In this article I will describe NetApp Flash Accel which makes server-side flash storage available as cache for applications that read from and write to NetApp back-end storage. In a Flash Accel-enabled system, applications write to cache as well as to back-end storage, so that future application reads can be serviced locally from cache. Flash Accel software runs on VMware ESXi hosts and virtual machines.
Flash Accel key features:
- Data coherency - when a backend storage system changes data, it has coherency implications on the server cache.
- Persistent cache - the cache is kept "warm" after a reboot. It remains populated with data from typical read and write activity. Simply put when a VM or server is rebooted, Flash Accel keeps its cache warm and checks / corrects for coherency once the VM or server comes back online.
VMware vSphere support (HA, vMotion, DRS, Storage vMotion) - e.g. migration a VM's cache content from one server to another when the VM is vMotioned.
- Support for VMDK, RDM, and direct iSCSI disks.
Up to 2 TB of cache per server.
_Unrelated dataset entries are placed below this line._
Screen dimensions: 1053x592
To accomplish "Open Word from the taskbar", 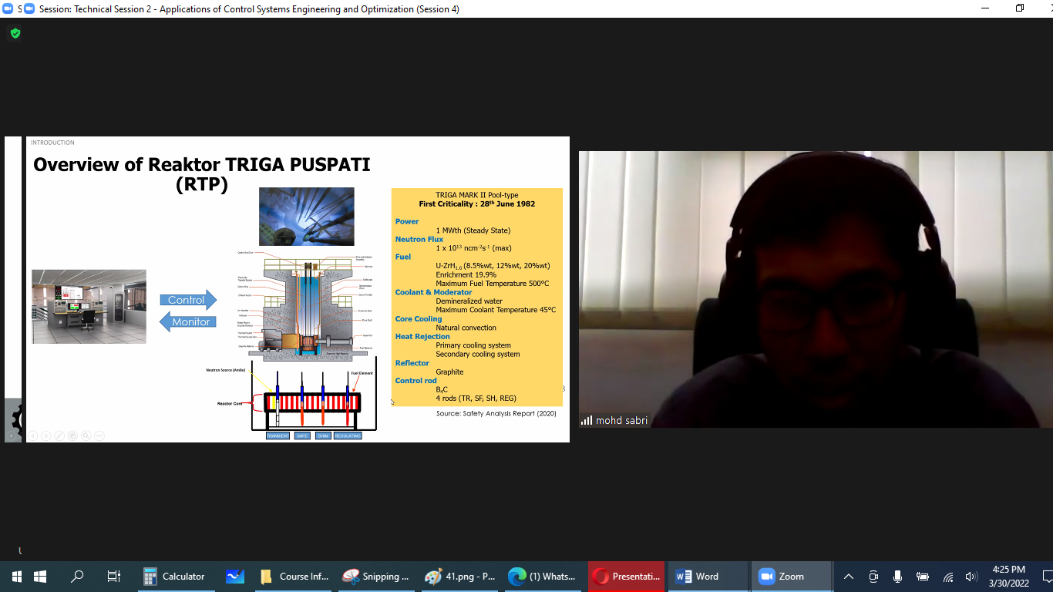I will [698, 577].
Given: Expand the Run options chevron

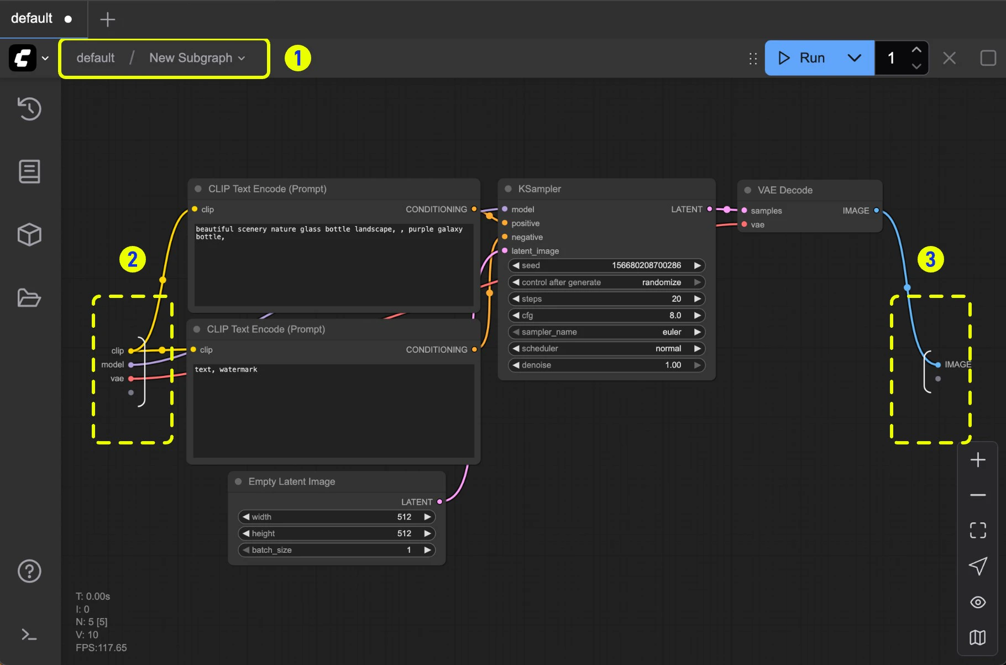Looking at the screenshot, I should click(855, 57).

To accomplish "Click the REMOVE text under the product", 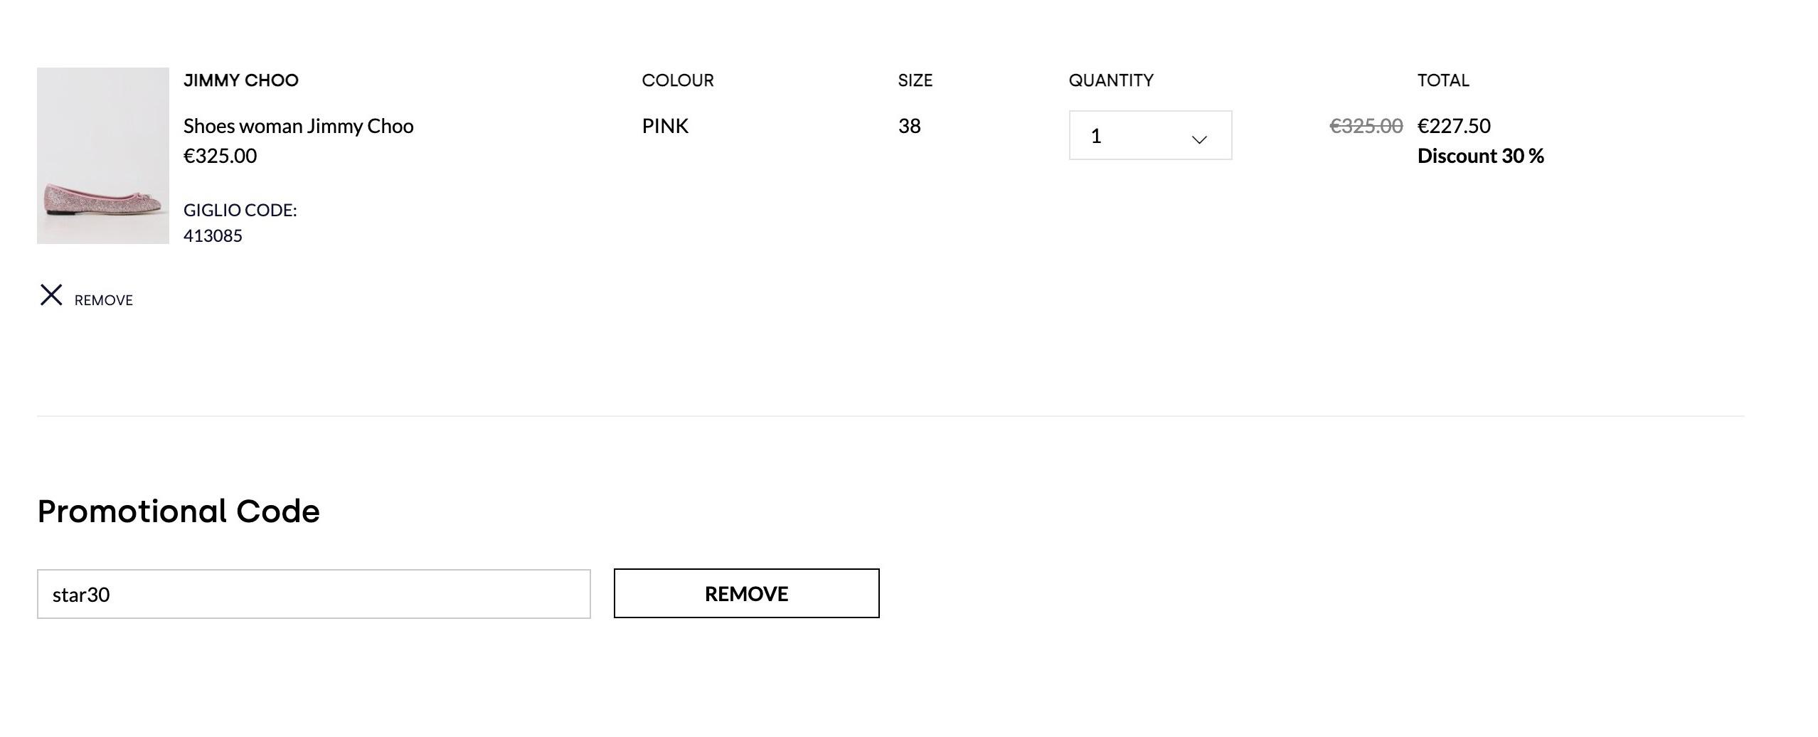I will click(x=104, y=300).
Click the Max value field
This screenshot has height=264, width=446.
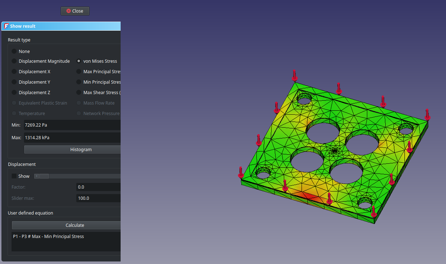tap(72, 138)
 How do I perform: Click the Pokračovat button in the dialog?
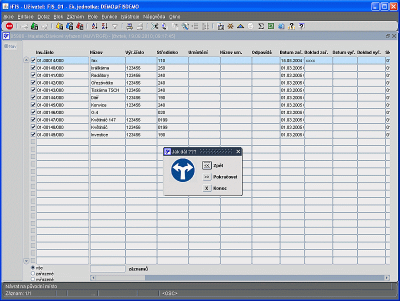pos(207,177)
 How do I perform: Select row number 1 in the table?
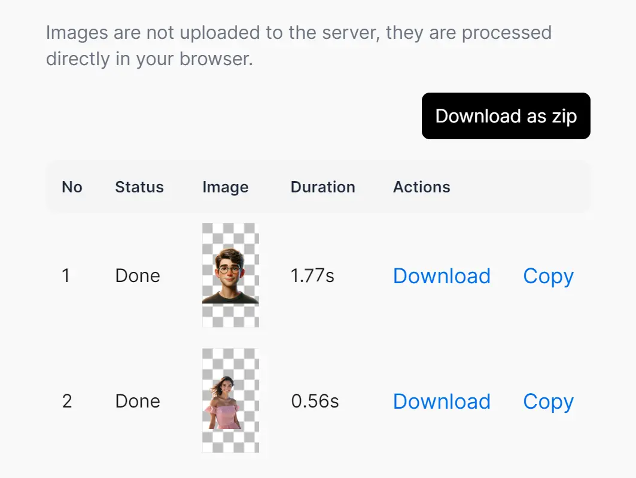[x=66, y=276]

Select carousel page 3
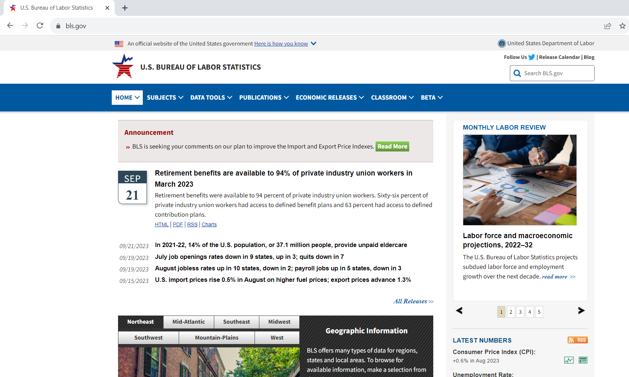520,312
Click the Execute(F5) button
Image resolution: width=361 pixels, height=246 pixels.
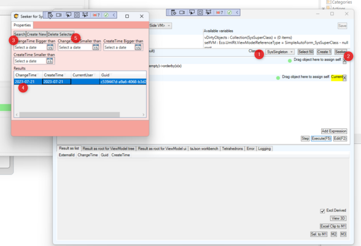coord(321,138)
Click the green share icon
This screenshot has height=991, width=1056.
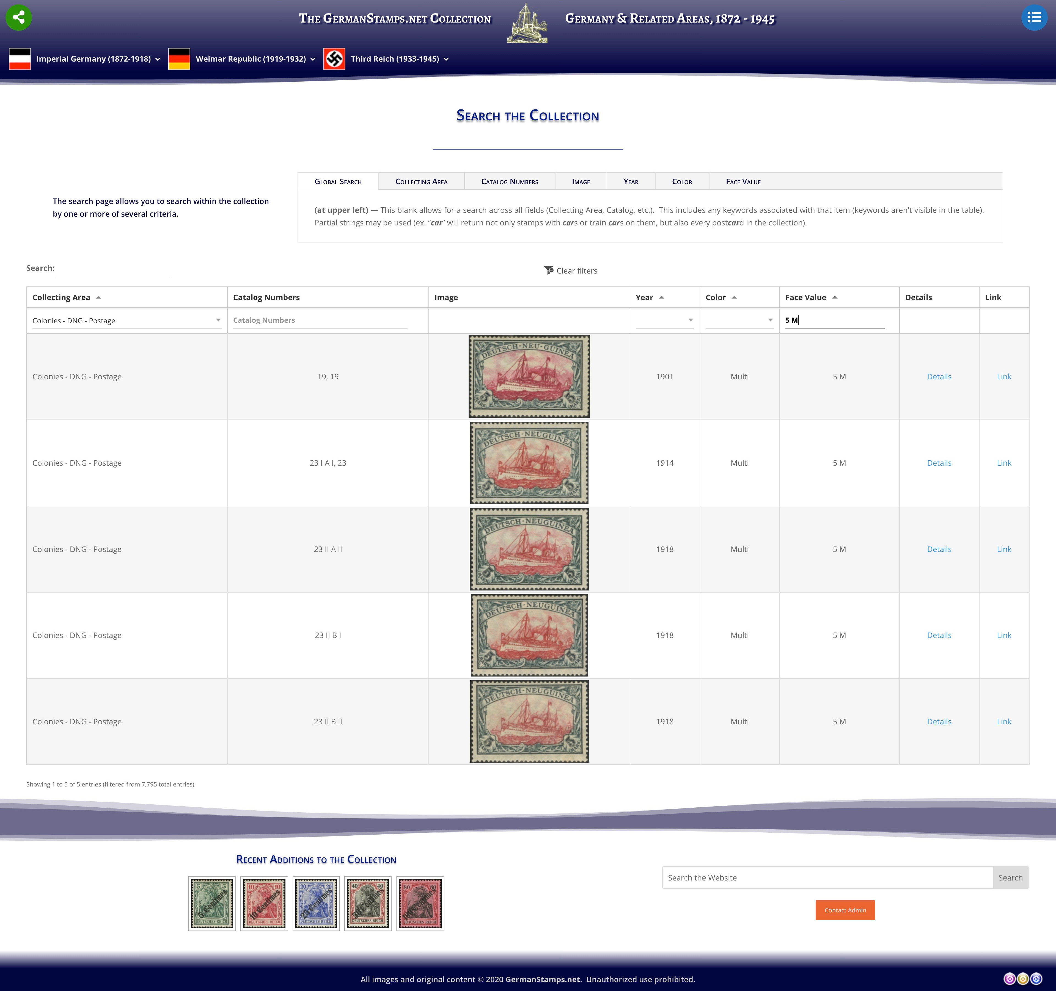pyautogui.click(x=19, y=18)
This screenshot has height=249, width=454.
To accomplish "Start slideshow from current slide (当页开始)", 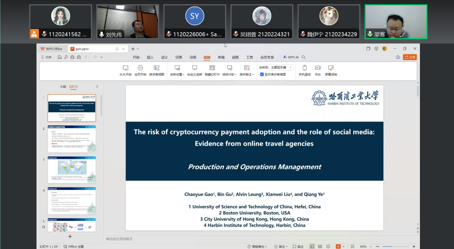I will pyautogui.click(x=140, y=70).
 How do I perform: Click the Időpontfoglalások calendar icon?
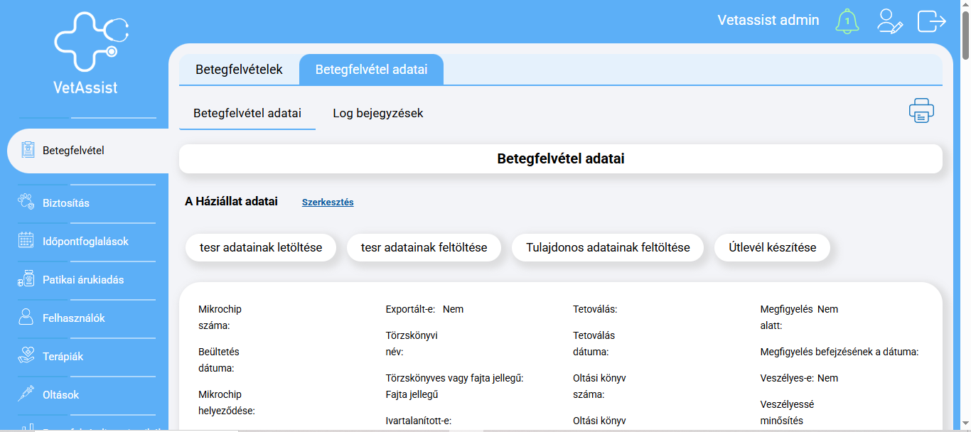tap(26, 241)
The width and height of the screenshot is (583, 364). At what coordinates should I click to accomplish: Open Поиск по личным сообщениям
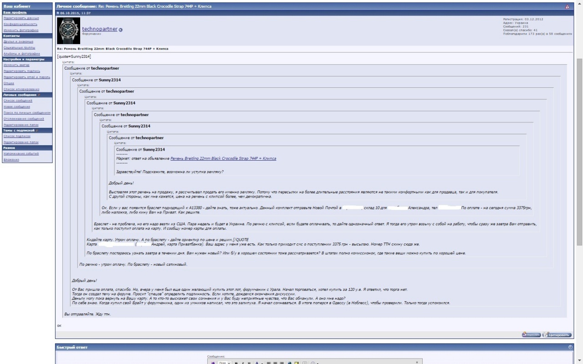27,112
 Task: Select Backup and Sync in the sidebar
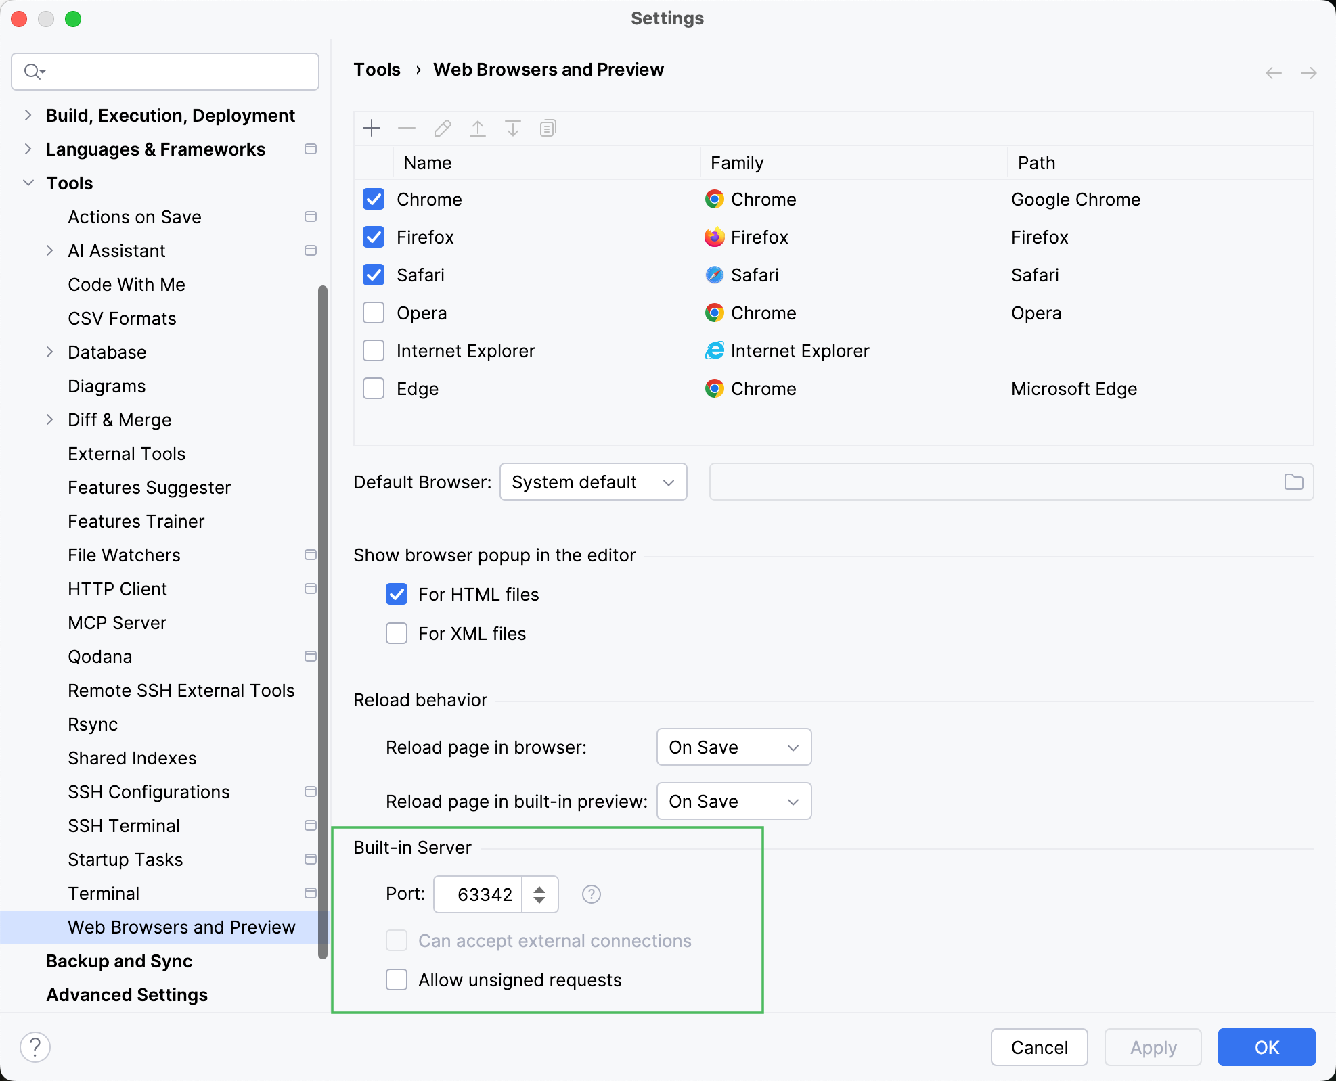(118, 961)
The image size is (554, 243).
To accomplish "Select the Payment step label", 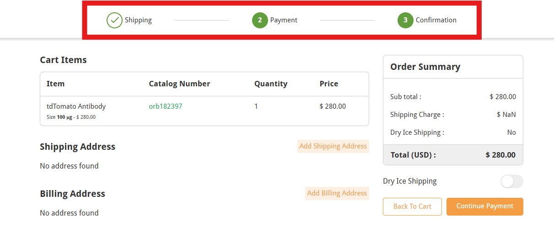I will pyautogui.click(x=284, y=20).
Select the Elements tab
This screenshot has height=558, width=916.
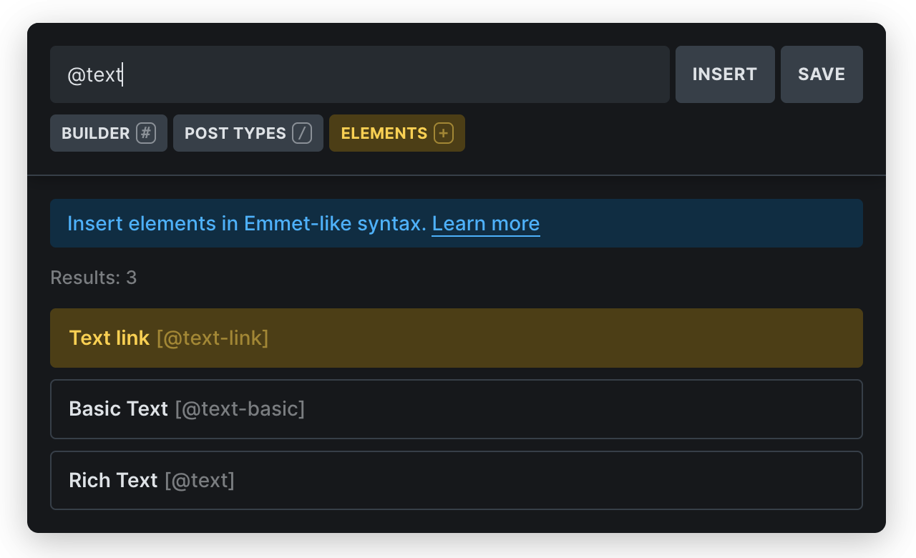pos(384,133)
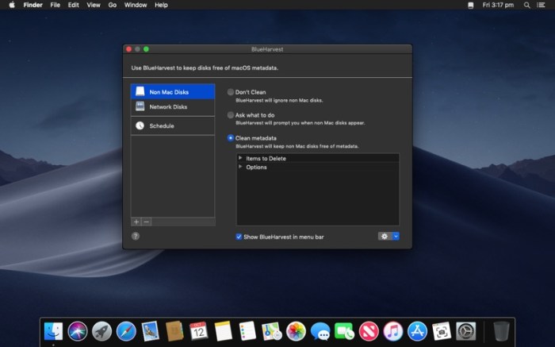The width and height of the screenshot is (555, 347).
Task: Open the help question mark button
Action: (136, 236)
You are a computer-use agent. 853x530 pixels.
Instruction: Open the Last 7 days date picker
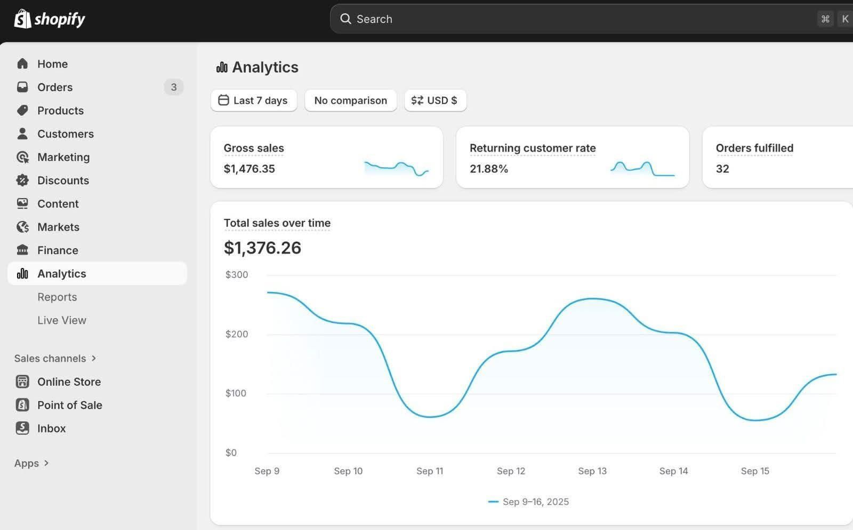tap(254, 100)
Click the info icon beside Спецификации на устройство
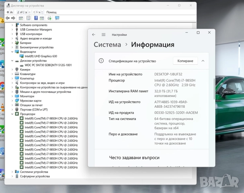Viewport: 244px width, 193px height. coord(101,61)
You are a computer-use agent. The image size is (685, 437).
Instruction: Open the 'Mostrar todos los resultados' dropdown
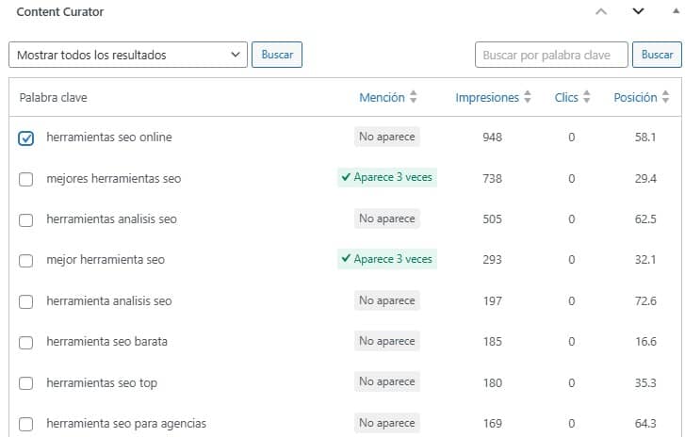click(x=128, y=55)
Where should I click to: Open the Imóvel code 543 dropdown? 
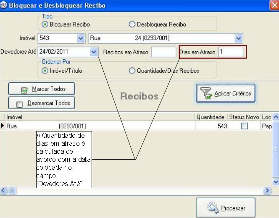click(x=81, y=38)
Up to 32 cached VMs per server, with no limit on the totalnumber of VMs.
- Support for PCIe cards (must be listed in the NetApp Interoperability Matrix) and server SSDs
- Management of Flash Accel components using Virtual Storage Console (article about it here)
- free for NetApp customers 😉
Flash Accel has the following components:
Flash Accel Host Agent - software which manages caching functionality on ESXi hosts. The host agent is installed on each ESXi host with an installed flash device.
- Flash Accel Guest OS Agent - software which manages caching functionality on virtualmachines. The Agent need to be installed on each VM running an application that accesses the cache.
- Flash Accel Management Console (FMC) - browser-based graphical tool used for installation the host and virtual machine software and management caching across the vCenter. This is a virtual appliance (deployed from OVA).